Hyporesponsive to EPO therapy or EPO resistance and effectiveness of hepatitis B virus (HBV) vaccination in patients with end-stage renal disease (ESRD) are important issues among these patients. Unfortunately, EPO resistance is relatively common and it may be an important clinical observation since a hyporesponsive to EPO therapy and need to higher doses of EPO may be associated with increased mortality, an effect that persists after adjustment for the usually lower hematocrit in such patients (2-4).

A variety of factors may cause patients to be relatively resistance to EPO including absolute iron deficiency which may be due to external blood losses, bone disease due to secondary hyperparathyroidism or the accumulation of aluminum in bone, chronic inflammation, the administration of angiotensin converting enzyme inhibitors and/or angiotensin II receptor antagonists, unsuspected hematologic disorders, development of pure red cell aplasia and etc. (5-9).

Compared to the overall effectiveness of HBV vaccination in patients without renal failure (a response rate of over 90 percent), the effect of this vaccination is reduced among patients with ESRD because of the general suppression of the immune system associated with uremia. It appears that only 50 to 60 percent of these patients develop antibodies following HBV vaccination. The rate of response is higher among patients with chronic kidney disease not requiring dialysis, suggesting that the immune response is positively associated with the degree of renal function (10-12).

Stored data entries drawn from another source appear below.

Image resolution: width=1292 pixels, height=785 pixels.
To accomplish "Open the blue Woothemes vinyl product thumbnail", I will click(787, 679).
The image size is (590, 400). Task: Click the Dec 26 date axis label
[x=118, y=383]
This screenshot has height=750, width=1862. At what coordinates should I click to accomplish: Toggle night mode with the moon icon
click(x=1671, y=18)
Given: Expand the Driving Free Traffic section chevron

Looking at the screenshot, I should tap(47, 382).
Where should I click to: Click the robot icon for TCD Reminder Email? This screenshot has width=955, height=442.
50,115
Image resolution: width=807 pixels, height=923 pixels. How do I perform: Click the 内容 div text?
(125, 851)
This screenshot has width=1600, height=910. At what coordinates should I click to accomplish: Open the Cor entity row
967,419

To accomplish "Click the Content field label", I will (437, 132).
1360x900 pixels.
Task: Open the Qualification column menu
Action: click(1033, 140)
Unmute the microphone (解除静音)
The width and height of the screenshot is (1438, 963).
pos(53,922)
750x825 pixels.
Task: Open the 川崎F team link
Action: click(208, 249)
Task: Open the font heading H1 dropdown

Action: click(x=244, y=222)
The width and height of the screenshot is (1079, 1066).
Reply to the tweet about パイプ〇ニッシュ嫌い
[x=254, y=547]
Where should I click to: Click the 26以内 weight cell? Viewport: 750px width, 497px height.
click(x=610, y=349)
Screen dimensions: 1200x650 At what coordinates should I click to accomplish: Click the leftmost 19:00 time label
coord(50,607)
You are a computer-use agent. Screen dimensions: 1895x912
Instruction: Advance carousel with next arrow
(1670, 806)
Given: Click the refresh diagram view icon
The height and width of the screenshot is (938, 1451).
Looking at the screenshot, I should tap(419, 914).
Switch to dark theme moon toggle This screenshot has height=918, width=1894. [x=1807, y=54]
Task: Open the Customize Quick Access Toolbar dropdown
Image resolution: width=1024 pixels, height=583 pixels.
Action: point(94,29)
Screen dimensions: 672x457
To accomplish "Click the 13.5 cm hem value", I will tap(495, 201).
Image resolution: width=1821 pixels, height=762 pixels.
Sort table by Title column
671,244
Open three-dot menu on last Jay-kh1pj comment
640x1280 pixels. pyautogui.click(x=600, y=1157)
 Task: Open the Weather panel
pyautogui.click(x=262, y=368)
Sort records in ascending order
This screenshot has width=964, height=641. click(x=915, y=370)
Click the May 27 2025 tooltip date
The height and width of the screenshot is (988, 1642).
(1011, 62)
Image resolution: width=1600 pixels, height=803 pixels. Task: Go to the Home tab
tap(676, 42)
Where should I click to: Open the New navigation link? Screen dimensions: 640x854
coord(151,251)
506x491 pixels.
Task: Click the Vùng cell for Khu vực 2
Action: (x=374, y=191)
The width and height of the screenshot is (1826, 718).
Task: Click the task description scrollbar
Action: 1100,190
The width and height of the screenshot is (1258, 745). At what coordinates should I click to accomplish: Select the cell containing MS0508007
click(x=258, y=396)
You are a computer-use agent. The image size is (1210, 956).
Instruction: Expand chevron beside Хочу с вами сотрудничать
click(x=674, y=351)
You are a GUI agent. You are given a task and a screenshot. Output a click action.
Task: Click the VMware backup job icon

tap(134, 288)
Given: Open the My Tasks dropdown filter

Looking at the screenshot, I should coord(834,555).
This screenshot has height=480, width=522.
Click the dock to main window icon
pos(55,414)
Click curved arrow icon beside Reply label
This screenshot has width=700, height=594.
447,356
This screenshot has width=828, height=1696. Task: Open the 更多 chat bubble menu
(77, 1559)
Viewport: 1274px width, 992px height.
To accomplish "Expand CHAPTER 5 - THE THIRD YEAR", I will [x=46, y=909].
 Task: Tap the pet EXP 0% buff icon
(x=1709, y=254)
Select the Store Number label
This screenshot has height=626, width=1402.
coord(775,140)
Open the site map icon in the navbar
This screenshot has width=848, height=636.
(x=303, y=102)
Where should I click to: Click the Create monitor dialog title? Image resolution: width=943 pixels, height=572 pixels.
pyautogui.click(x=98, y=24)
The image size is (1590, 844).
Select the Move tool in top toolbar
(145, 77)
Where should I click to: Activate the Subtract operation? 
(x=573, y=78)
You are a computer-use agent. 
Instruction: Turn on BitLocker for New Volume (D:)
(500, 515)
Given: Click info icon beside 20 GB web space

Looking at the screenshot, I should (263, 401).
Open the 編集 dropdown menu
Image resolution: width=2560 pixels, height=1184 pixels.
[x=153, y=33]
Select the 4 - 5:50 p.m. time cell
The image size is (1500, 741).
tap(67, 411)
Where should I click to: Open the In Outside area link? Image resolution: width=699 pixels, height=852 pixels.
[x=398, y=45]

Although it could be possible and the results of Afsar study suggested that EPO resistance was negatively associated with anti-HBs levels, however, the study has limitations including retrospective design, small number of patients, not available reliable information about the brand of vaccines and the results of the study cannot prove a cause and effect relationship between EPO resistance and anti-HBs levels. Therefore, further prospective researches with a larger number of patients are needed to highlight the underlying mechanisms of EPO resistance and relationship between it and anti-HBs levels and seroconversion status among HD patients.